##### Installing dependencies

In [None]:
%%capture
# Installs Unsloth, Xformers (Flash Attention) and all other packages, good for effecient and fast finetuning of large models (optional)
!pip install "unsloth[colab-new] @ git+https://github.com/unslothai/unsloth.git"
!pip install --no-deps xformers "trl<0.9.0" peft accelerate bitsandbytes

In [None]:
!pip install langchain
!pip install langchain-community
!pip install pypdf
!pip install fitz
!pip install pymupdf
!pip install unstructured python-magic
!pip install faiss-gpu
!pip install transformers torch huggingface_hub
!pip install python-dotenv==1.0.0 streamlit==1.22.0 tiktoken==0.4.0
!pip install protobuf~=3.20
!pip install sentence-transformers
!pip install rich

##### Necessary imports

In [None]:
import torch
from unsloth import FastLanguageModel
from trl import SFTTrainer
from transformers import TrainingArguments
from unsloth import is_bfloat16_supported
from datasets import load_dataset

In [None]:
import logging
import numpy as np
import faiss
import os
import pandas as pd
import magic
import os
import nltk
from langchain_community.document_loaders import TextLoader
from langchain_community.document_loaders import PyPDFLoader
from langchain_community.document_loaders import PyMuPDFLoader
from langchain_community.document_loaders import UnstructuredURLLoader
from langchain.embeddings import HuggingFaceEmbeddings
from langchain.text_splitter import RecursiveCharacterTextSplitter
from langchain.vectorstores import FAISS
from langchain.document_loaders import DirectoryLoader
from langchain.vectorstores import Chroma
from langchain.prompts import PromptTemplate
from langchain import PromptTemplate
from google.colab import userdata
from transformers import TextStreamer
from rich.console import Console
from rich.markdown import Markdown
from rich.table import Table
from rich.panel import Panel
from rich.text import Text


##### Mount Drive

In [None]:
from google.colab import drive
drive.mount('/content/drive')

##### Base model loading in quantized in 4-bit

In [None]:
max_seq_length =  4096 #You can set this upto {8192- (max number of output tokens you want)}
dtype = None
load_in_4bit = True

model, tokenizer = FastLanguageModel.from_pretrained(
    model_name = "unsloth/llama-3-8b-bnb-4bit",
    max_seq_length = max_seq_length,
    dtype = dtype,
    load_in_4bit = load_in_4bit,
)

Initializing Model for Low Rank Adaptation

In [None]:
model = FastLanguageModel.get_peft_model(
    model,
    r = 16,
    target_modules = ["q_proj", "k_proj", "v_proj", "o_proj",
                      "gate_proj", "up_proj", "down_proj",],
    lora_alpha = 16,
    lora_dropout = 0,
    bias = "none",
    use_gradient_checkpointing = True,
    random_state = 3407,
    use_rslora = True,
    loftq_config = None,
)

In [None]:
#@title #####System Prompt - To use later for RAG with the finetuned LLM
alpaca_prompt = """Below is a query asked by a user , paired with additonal data that provides further context.
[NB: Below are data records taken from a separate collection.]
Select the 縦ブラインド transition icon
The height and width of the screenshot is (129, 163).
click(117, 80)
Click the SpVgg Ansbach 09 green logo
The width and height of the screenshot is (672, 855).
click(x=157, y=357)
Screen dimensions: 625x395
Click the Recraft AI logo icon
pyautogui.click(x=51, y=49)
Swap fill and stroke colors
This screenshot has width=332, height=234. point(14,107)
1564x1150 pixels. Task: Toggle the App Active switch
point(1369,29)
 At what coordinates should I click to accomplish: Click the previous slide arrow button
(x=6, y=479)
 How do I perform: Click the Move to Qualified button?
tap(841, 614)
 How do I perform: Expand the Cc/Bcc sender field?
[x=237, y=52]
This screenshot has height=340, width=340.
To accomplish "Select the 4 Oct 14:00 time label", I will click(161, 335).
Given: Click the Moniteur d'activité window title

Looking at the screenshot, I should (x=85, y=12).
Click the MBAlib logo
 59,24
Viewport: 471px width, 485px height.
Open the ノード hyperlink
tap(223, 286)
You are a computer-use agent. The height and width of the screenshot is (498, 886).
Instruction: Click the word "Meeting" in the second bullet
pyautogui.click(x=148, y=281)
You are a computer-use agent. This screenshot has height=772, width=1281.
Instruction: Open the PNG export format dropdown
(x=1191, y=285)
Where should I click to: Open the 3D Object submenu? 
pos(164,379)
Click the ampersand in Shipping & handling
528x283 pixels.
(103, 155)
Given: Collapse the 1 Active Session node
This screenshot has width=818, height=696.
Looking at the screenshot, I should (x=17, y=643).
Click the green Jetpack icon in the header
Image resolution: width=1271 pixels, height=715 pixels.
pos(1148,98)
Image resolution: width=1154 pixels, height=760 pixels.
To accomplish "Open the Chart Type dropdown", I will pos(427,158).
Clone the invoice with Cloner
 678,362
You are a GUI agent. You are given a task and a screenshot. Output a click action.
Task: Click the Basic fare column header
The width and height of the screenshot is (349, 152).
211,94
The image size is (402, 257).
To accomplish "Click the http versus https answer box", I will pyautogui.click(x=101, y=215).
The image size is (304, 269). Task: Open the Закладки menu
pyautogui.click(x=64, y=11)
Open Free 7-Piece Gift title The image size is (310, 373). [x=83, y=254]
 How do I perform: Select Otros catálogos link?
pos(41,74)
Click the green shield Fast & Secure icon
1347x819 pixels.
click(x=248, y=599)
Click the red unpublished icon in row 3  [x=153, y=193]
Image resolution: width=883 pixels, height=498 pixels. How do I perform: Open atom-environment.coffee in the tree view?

Write a response that appropriately answers the query.
You must answer only from the given data and not make up anything. Be as detailed as possible. If the answer is not present in the data, just say "I don't know".

### Query:
{}

### Data:
{}

### Response:
{}"""

EOS_TOKEN = tokenizer.eos_token

In [None]:
def formatting_prompts_func(examples):
    instructions = examples["instruction"]
    inputs       = examples["input"]
    outputs      = examples["output"]
    texts = []
    for instruction, input, output in zip(instructions, inputs, outputs):
        text = alpaca_prompt.format(instruction, input, output) + EOS_TOKEN #Adding EOS token as special token to vocabulary
        texts.append(text)
    return { "text" : texts, }
pass

In [None]:
#@title #####Loading the dataset (can be any of your choice but I chose a standard one)
dataset = load_dataset("yahma/alpaca-cleaned", split = "train")
dataset = dataset.map(formatting_prompts_func, batched = True,)

In [None]:
dataset

##### Initializing training parameters using LoRA

In [None]:
trainer = SFTTrainer(
    model = model,
    tokenizer = tokenizer,
    train_dataset = dataset,
    dataset_text_field = "text",
    max_seq_length = max_seq_length,
    dataset_num_proc = 2,
    packing = False,
    args = TrainingArguments(
        per_device_train_batch_size = 2,
        gradient_accumulation_steps = 4,
        warmup_steps = 5,
        max_steps = 100,  # 1 epoch is about 6000 steps for alpaca_cleaned dataset (50k examples)
        # num_train_epochs = 6,
        learning_rate = 2e-4,
        fp16 = not is_bfloat16_supported(),
        bf16 = is_bfloat16_supported(),
        logging_steps = 1,
        optim = "adamw_8bit",
        weight_decay = 0.01,
        lr_scheduler_type = "linear",
        seed = 3407,
        output_dir = "outputs",
    ),
)

In [None]:
#@title #####Memory statistics
gpu_stats = torch.cuda.get_device_properties(0)
start_gpu_memory = round(torch.cuda.max_memory_reserved() / 1024 / 1024 / 1024, 3)
max_memory = round(gpu_stats.total_memory / 1024 / 1024 / 1024, 3)
print(f"GPU = {gpu_stats.name}. Max memory = {max_memory} GB.")
print(f"{start_gpu_memory} GB of memory reserved.")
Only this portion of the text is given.